Hey guys, this PR escalated a bit but it is ready for review now. The failing tests are due to NumericalToCategoricalEncoding input transform being not yet part of the latest botorch release. For this reason it only runs through in testing_against_latest_botorch. But I pinged the botorch guys regarding filing a new release for botorch.

So, happy reviewing, in case of questions reach out to me!

@jduerholt
Copy link
Contributor Author

@bertiqwerty @TobyBoyne @LukasHebing

Anybody volunteering to review, or should I provide more info etc?

Best,

Johannes

@TobyBoyne
Copy link
Collaborator

I will have a look over the weekend :)

@LukasHebing
Copy link
Contributor

@bertiqwerty @TobyBoyne @LukasHebing

Anybody volunteering to review, or should I provide more info etc?

Best,

Johannes

I think, I understood the motivation and can see where this is going.
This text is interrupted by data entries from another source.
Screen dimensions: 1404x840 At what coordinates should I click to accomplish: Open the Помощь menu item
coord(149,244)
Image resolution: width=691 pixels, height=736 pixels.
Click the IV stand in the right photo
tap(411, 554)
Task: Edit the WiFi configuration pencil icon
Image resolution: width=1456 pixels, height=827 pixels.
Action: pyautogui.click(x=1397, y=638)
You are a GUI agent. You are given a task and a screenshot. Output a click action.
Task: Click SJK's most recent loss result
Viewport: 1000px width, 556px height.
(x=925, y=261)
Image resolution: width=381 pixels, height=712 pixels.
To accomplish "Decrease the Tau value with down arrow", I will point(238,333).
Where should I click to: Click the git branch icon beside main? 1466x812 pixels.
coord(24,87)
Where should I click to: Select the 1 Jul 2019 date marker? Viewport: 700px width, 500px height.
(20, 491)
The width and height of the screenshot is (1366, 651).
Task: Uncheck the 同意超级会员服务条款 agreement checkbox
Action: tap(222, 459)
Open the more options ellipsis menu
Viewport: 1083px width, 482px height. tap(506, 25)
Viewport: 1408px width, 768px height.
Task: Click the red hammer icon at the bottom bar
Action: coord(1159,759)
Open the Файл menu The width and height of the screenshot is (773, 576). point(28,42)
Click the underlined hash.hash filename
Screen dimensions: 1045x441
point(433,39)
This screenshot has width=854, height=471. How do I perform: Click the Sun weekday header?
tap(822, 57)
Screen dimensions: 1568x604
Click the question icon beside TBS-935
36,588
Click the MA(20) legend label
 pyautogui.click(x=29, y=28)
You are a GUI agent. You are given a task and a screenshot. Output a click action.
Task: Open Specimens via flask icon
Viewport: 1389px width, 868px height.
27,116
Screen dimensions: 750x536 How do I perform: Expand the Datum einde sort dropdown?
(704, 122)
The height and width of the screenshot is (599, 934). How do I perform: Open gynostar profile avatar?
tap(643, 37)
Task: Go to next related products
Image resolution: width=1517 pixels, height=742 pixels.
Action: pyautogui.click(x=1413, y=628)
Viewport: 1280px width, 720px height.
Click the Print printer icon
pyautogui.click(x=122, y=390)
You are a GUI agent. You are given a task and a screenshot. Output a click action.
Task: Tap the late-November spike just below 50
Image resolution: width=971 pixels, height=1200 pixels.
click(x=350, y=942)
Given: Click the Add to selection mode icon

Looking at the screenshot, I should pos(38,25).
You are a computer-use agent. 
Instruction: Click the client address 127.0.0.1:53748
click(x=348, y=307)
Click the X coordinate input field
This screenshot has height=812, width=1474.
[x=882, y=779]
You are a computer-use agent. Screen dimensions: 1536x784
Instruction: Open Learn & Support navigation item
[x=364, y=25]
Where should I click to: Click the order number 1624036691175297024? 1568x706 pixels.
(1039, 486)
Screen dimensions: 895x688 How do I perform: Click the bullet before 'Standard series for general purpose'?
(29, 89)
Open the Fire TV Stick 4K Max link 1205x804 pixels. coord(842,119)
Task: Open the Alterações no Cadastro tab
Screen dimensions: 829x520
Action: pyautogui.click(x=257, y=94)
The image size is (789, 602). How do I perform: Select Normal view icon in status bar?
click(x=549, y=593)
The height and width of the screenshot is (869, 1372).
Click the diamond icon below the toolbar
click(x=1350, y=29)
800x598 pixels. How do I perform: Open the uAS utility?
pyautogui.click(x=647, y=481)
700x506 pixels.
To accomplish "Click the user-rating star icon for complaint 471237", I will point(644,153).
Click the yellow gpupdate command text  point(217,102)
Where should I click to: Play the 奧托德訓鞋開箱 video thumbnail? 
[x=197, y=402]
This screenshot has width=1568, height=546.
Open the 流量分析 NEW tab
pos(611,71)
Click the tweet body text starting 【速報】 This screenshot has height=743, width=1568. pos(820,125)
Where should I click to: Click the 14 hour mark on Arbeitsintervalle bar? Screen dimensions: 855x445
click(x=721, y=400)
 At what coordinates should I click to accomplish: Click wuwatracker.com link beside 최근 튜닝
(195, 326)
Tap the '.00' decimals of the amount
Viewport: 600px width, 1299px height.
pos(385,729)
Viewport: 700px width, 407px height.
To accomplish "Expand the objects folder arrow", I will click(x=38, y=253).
I can take a deeper look in next week, because these are a lot of changes...

@LukasHebing
Copy link
Contributor

@LukasHebing: the problem is that this input transform is not yet in the latest botorch release (it is in main and will be part of the next release), so one would need to install botorch from source for this. I can just copy the source code in here, should I? And as soon as it is in botorch release, we remove it again from bofire, maybe this is the smartest way of dealing with it ...

Ah, now I understand the problem. Is it possible to use the github branch as a source, instead of the pypi release? I know that is possible with poetry or uv.

Otherwise, we need to wait for the release anyway before we merge this PR, or?

I'll try to add botorch manually and check that.

@jduerholt
Copy link
Contributor Author

@LukasHebing, I copied the class NumericToCategoricalEncoding from main botorch to bofire, until they have it in the next release, then we can remove it again (I also do not copy the tests over). But this gives us option to move forward, as I want to implement other things based on this PR ;)

@jduerholt
Copy link
Contributor Author

Main tests are now passing, so you could clone it locally, I will have a look on the rest.

@LukasHebing
Copy link
Contributor

@LukasHebing, I copied the class NumericToCategoricalEncoding from main botorch to bofire, until they have it in the next release, then we can remove it again (I also do not copy the tests over). But this gives us option to move forward, as I want to implement other things based on this PR ;)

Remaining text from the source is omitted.